Memorare, o purissime Sponse Virginis Mariae,
o dulcis Protector mi, sancte Ioseph, non esse auditum a saeculo, quemquem ad tua implorantem auxilia, tua petentem suffragia, esse derelictum.
Ego tali animatus confidentia ad te venio, tibique fervide me commendo. Noli, quaeso, o Pater putative Redemptoris, verba mea despicere, sed audi propitius.
Amen.

Giovanni Gasparro. Cuore Castissimo di San Giuseppe. Olio su tela, 90 X 70 cm, 2013. L'Aquila, Oratorio di San Giuseppe dei Minimi.
Una immagine insolita di San Giuseppe, come saranno anche le altre che pubblicheremo sul nostro sito.
Giuseppe è rappresentato nella sua elegante e delicata giovinezza. Un giovane uomo, già disponibile al disegno provvidenziale di Dio. Mostra un giglio fiorito che sembra poggiarsi nella mano destra, ma che non "prende" o ghermisce, semplicemente sostiene e dona. La sua vita fu così, un continuo donare e obbedire, credere ed offrirsi.
Nella mano sinistra mostra il proprio cuore ardente d’amore e già pronto ad essere il custode del Redentore e protettore della Santa Chiesa.
Le opere di Chagall sembrano raccontare fiabe e sogni. Come nei sogni, le figure si susseguono apparentemente senza una logica. Anche San Giuseppe è rappresentato in alto come in una sorta di volo. Nel suo fluttuare, però, osserva con gentilezza e premura la Vergine che allatta il Bambino ma osserva anche l’intera scena, già preludio della Passione.
Questo modo di rappresentare San Giuseppe è un chiaro riferimento ai sogni del grande Santo. Una lettura in chiave contemporanea che ci piace!
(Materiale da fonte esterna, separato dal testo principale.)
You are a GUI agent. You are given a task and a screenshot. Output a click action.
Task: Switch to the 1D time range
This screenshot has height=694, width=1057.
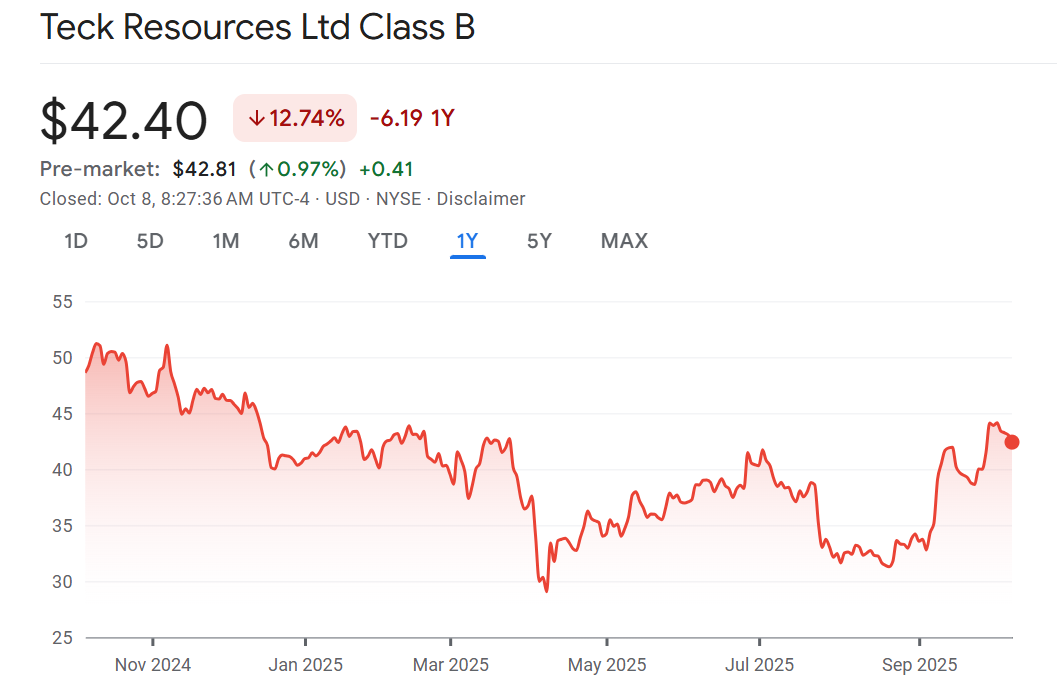tap(76, 241)
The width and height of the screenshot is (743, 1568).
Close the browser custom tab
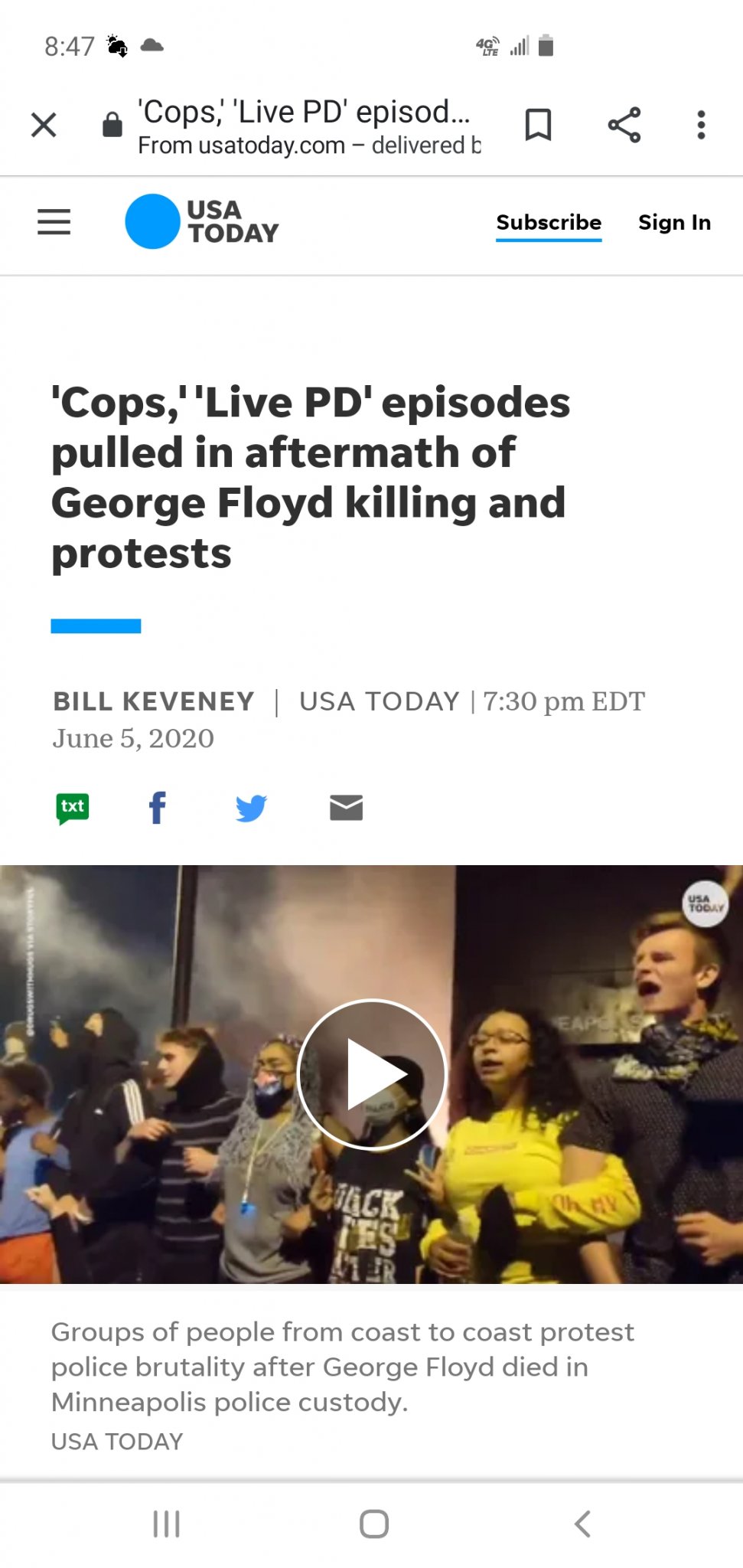pos(44,125)
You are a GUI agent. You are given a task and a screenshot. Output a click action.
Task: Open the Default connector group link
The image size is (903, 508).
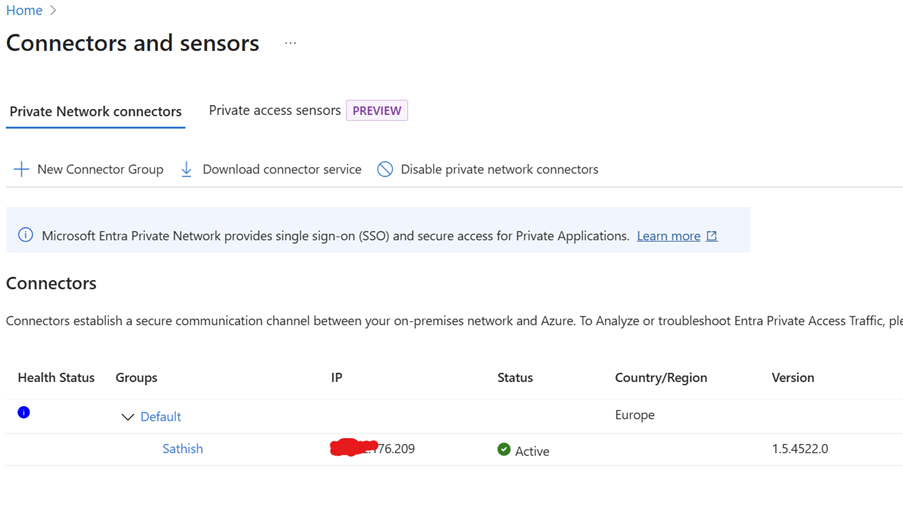tap(161, 417)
MARC CHAGALL, NATIVITÀ (1950)
AVE, O GIUSEPPE
Ave o Giuseppe uomo giusto,
Sposo verginale di Maria e padre davidico del Messia;
Tu sei benedetto fra gli uomini,
e benedetto è il Figlio di Dio che a Te fu affidato: Gesù.
San Giuseppe, patrono della Chiesa universale,
custodisci le nostre famiglie nella pace e nella grazia divina,
e soccorrici nell'ora della nostra morte.
Amen.

Basilica di Santa Maria Maggiore a Roma, sull'arco trionfale. 440 d.C.
La prima raffigurazione di San Giuseppe risale circa al 440 d.C. e la rileviamo nella Basilica di Santa Maria Maggiore a Roma, sull'arco trionfale.
Giuseppe in varie scene dei mosaici che decorano l’arco trionfale: è un baldo quarantenne dai capelli folti e riccioluti, vestito con le classiche vesti romane, mentre riceve la sua "annunciazione". Tiene già in mano la verga che diverrà poi il suo segno distintivo. Il riferimento è al racconto tratto dagli Apocrifi che narra come avvenne la scelta del marito di Maria.
“Fin dall’infanzia la Vergine vive all’interno del Tempio di Gerusalemme. Quando giunge l’età delle nozze, sulla scelta del futuro marito viene chiamato ad esprimersi il sommo sacerdote, il quale rimanda la decisione alla volontà Dio. Tutti i candidati sono invitati a consegnare una verga, ognuna delle quali viene deposta all’interno del Sancta Sanctorum. Durante una notte di preghiera solo una di queste fiorisce: è quella di Giuseppe”. Il bastone non rappresenta dunque il simbolo del potere, del patriarcato o del pastore. Esso con i fiori di giglio che gemmano sulla sua superficie è emblema della scelta operata dallo Spirito Santo nei confronti di un uomo puro.